Additional time is required to approximate the IEC/EC search space when using our proposed acceleration methods, so the IEC/EC algorithm’s computational complexity is increased. The performance issue is the biggest problem for the application of our acceleration methods. Although our proposed methods exhibit performance that is better than the previously proposed acceleration methods, performance remains a critical issue when looking to apply the method. When this acceleration is used in a concrete application, we must consider the issue of performance and find a balance between algorithm computational complexity and the speed of convergence.

Population diversity is the key consideration for obtaining the final global optimum in IEC/EC. Acceleration methods can lead to a premature convergence on a local optimum in some special landscape conditions. When a nearly identical elite is inserted generation after generation, our proposed method can lead to premature convergence. The issue of elite insertion strategy selection is a topic of considerable importance when applying our proposed acceleration methods to concrete IEC/EC applications.

8 Conclusion and future work

We proposed IEC/EC convergence be accelerated by using a dimensionality reduction technique in approximating the fitness landscape. The novel feature in these acceleration methods was to use elite synthesized from elite points found in lower dimensional spaces. The main contribution of this study was utilizing the notion of dimensionality reduction for approximating the fitness landscape to accelerate IEC/EC searches. Our experimental evaluations with a Gaussian mixture model and 34 benchmark functions showed that the proposed methods can accelerate IEC and EC searches with lower computational cost. The acceleration performance can be obtained in both lower and higher dimensional problems, especially when the landscape of the tasks takes on a roughly big valley structure.
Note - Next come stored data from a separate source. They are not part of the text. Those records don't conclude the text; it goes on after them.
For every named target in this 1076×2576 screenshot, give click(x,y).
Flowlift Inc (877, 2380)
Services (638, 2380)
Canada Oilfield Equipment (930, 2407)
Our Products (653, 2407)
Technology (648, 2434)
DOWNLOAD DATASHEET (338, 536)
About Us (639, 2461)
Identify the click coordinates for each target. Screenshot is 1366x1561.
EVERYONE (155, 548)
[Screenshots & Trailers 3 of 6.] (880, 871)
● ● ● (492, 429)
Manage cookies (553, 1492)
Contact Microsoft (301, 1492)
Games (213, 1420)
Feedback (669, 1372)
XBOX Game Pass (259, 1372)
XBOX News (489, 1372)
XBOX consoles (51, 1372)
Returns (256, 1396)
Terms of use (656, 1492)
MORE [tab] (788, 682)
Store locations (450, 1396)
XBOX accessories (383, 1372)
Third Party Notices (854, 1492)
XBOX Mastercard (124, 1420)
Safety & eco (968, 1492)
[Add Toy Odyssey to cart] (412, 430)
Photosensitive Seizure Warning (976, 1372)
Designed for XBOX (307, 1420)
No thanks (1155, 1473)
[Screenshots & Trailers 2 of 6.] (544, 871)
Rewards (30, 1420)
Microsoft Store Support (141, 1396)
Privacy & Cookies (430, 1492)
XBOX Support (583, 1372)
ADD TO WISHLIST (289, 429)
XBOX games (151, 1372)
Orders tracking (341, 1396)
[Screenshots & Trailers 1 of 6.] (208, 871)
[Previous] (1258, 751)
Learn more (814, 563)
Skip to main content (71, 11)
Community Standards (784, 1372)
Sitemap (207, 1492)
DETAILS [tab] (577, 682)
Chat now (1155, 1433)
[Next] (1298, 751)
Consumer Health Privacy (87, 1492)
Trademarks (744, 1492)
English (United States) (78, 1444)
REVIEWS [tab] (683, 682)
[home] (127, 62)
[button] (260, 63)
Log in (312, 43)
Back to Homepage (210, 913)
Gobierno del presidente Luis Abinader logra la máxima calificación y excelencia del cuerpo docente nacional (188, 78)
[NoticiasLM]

We also analyzed the relationship between the performance of the proposed methods and the landscape shapes.

Theoretical research is but one part of this scientific research; the ultimate objective of our research is to apply this novel method and technique to actual applications with societal benefit. We conducted simulation evaluations to compare characteristics of several methods with multiple different initializations under the same experimental conditions. In the next step, we should quantitatively evaluate IEC user fatigue and collect basic experimental data together with the convergence experiments’ results in this paper. After that, we need to conduct human subjective tests with human IEC users, evaluate user fatigue and acceleration performance synthetically, and conclude the evaluation of the proposed methods. It is important to obtain conclusions through its application and thus find new directions by which we can improve our work. We expect these developments will occur on topics such as the selection of the linear or nonlinear model, the actual interpolation or approximation methods used and the expression of the regression space. We will continue conducting research on those topics in the future.